Required work ->
A. In the news roundup, where did Ted Dabney set up the workshop in which he built Atari's first consoles?
B. Print the news roundup starting with "Several advertisers had" and going on through "a controversial word...)".

Page text ->
***

Every week we seem to get a new and more disturbing stat about the impact of the opioid epidemic. But there's another side of the story. WaPo on Unintended Consequences: Inside the fallout of America's crackdown on opioids. "The story of prescription opioids in America today is not only one of addiction, overdoses and the crimes they have wrought, but also the story of pain patients ... and their increasingly desperate struggles to secure the medication."

6

Mike Check

"So I'm warning you, tread very f***ing lightly because what I'm going to do to you is going to be f***ing disgusting. Do you understand me? Don't think you can hide behind your pen because it's not going to happen. I'm more than happy to discuss it with your attorney and with your legal counsel because motherf***** you're going to need it." Ladies and gentlemen, courtesy of NPR, you can now listen in on the smooth stylings of lawyer, taxi medallion entrepreneur, presidential fixer, garden-variety thug, and one assumes, Sopranos fan, Michael Cohen. (I wonder if his tone changed a bit when the person on the other end of the line was Bobby Three Sticks...)

7

Feckless Abandon

Several advertisers had already pulled their commercials from Samantha Bee's show by the time she apologized for her controversial comment about the first daughter. ("You know, Ivanka, that's a beautiful photo of you and your child, but let me just say, one mother to another, do something about your dad's immigration practices, you feckless c***!"). The President (who is strongly opposed to coarse language, especially when it comes to women) called on her to be fired.

+ The New Yorker: Ivanka Trump, Samantha Bee, and the Strange Path of an Ancient Epithet. (I had no idea feckless was such a controversial word...)

+ If you missed it earlier in the week, I had ten quick thoughts on Roseanne's very long week. The First Rule of Mickey Mouse Club.

8

Game Changer

"At a time when computers — the main arena then for programmers working to build games — could cost hundreds of thousands of dollars apiece, Mr. Dabney spurned them altogether. Instead he tinkered in a workshop he had set up in his daughter's bedroom and used plywood and fake mahogany paneling to build Atari's first consoles." He also came up with a game called Pong. Nellie Bowles in the NYT: Ted Dabney, a Founder of Atari and a Creator of Pong, Dies at 81.

9

Sounding Alike

"Is there something unique about today's hits—artists taking fewer risks and creating a narrower range of sounds?" It turns out the answer to that could be yes. The Pudding on The Musical Diversity Of Pop Songs.

10

Feel Good Friday

Today is National Doughnut Day. And according to Vox, doughnut holes have gotten smaller over the years (which, in layperson's terms, means there's more doughnut).

+ "Two lead changes. Three ties. A controversial replay reversal. A potentially series-changing blunder. The final minute of regulation in Game 1 of the 2018 NBA Finals featured just about everything." ESPN: Inside the dramatic final minute of regulation of Cavs-Warriors Game 1. (This is only a feel good story if you're a Warriors fan.)

+ Vermont will pay you $10,000 to move there and work remotely.

+ Whales entangled in debris in Hawaii get help from team of drones.

+ Florida brewery unveils six-pack rings that feed sea turtles rather than kill them.

+ Katz's Deli starts subscription service for its famous pastrami.

***

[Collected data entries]
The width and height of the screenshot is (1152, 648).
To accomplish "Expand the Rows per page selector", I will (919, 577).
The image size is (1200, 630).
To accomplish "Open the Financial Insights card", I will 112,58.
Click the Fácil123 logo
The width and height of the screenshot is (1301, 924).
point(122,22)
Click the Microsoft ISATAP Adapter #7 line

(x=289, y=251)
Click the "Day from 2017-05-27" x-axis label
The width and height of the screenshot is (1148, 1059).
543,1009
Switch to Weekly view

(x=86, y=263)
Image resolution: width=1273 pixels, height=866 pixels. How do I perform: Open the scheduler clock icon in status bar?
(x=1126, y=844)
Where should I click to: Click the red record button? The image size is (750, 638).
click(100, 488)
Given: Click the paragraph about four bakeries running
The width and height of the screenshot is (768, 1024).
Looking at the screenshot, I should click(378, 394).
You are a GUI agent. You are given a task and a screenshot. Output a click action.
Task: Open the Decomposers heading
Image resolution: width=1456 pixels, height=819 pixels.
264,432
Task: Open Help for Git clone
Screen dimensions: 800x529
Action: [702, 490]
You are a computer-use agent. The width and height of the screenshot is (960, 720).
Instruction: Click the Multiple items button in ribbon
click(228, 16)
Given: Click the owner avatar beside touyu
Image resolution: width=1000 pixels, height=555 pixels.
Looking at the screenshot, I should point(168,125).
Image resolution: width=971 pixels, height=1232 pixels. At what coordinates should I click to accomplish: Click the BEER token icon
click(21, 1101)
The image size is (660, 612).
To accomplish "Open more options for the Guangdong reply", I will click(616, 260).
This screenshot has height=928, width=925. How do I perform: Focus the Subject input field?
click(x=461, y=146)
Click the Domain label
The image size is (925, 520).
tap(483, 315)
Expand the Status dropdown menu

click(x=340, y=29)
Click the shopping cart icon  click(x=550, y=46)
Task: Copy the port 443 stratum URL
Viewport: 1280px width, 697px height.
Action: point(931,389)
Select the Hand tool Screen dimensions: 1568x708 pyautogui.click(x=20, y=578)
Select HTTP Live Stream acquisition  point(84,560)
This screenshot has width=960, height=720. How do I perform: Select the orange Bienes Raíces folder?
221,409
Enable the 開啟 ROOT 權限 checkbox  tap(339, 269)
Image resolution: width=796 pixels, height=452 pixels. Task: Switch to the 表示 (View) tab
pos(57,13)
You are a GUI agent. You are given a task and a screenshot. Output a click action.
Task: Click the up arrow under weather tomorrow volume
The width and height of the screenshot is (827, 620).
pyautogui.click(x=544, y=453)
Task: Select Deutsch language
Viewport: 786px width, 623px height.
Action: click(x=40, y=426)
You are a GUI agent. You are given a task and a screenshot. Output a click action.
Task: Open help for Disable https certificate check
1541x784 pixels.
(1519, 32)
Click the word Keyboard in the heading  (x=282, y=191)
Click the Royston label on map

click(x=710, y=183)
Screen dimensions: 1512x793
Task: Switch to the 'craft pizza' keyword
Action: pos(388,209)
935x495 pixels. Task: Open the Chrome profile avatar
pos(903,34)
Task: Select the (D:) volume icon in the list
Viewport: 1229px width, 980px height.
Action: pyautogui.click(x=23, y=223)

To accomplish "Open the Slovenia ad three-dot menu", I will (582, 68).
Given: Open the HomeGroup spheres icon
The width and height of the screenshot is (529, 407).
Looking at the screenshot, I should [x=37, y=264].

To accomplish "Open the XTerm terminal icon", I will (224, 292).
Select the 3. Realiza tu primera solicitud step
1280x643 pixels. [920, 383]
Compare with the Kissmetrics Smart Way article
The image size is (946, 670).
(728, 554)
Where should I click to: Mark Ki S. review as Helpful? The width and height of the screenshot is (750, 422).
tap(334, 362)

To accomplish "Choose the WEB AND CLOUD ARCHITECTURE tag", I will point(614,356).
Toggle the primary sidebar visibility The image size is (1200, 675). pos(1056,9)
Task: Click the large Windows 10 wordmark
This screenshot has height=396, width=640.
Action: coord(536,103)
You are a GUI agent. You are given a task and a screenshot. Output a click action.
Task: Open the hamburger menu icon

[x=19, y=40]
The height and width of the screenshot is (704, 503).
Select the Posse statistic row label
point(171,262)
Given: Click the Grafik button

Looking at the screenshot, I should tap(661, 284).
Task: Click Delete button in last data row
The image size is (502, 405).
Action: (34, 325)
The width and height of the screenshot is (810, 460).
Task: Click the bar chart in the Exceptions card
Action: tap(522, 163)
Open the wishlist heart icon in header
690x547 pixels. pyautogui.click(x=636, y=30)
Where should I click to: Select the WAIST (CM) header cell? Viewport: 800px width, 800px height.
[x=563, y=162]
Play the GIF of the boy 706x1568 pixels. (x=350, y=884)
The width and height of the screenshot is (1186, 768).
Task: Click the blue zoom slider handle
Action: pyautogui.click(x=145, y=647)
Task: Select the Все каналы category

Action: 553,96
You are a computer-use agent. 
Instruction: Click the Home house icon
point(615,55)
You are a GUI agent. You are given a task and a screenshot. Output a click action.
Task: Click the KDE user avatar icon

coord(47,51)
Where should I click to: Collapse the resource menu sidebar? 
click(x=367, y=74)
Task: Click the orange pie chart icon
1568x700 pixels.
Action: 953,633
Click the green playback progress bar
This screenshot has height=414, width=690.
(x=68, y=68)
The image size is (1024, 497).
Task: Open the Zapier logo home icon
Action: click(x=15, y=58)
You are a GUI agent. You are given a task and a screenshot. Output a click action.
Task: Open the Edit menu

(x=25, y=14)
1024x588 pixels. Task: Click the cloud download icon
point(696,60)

***

Numbered answers ->
A. In his daughter's bedroom.

B.
Several advertisers had already pulled their commercials from Samantha Bee's show by the time she apologized for her controversial comment about the first daughter. ("You know, Ivanka, that's a beautiful photo of you and your child, but let me just say, one mother to another, do something about your dad's immigration practices, you feckless c***!"). The President (who is strongly opposed to coarse language, especially when it comes to women) called on her to be fired.

+ The New Yorker: Ivanka Trump, Samantha Bee, and the Strange Path of an Ancient Epithet. (I had no idea feckless was such a controversial word...)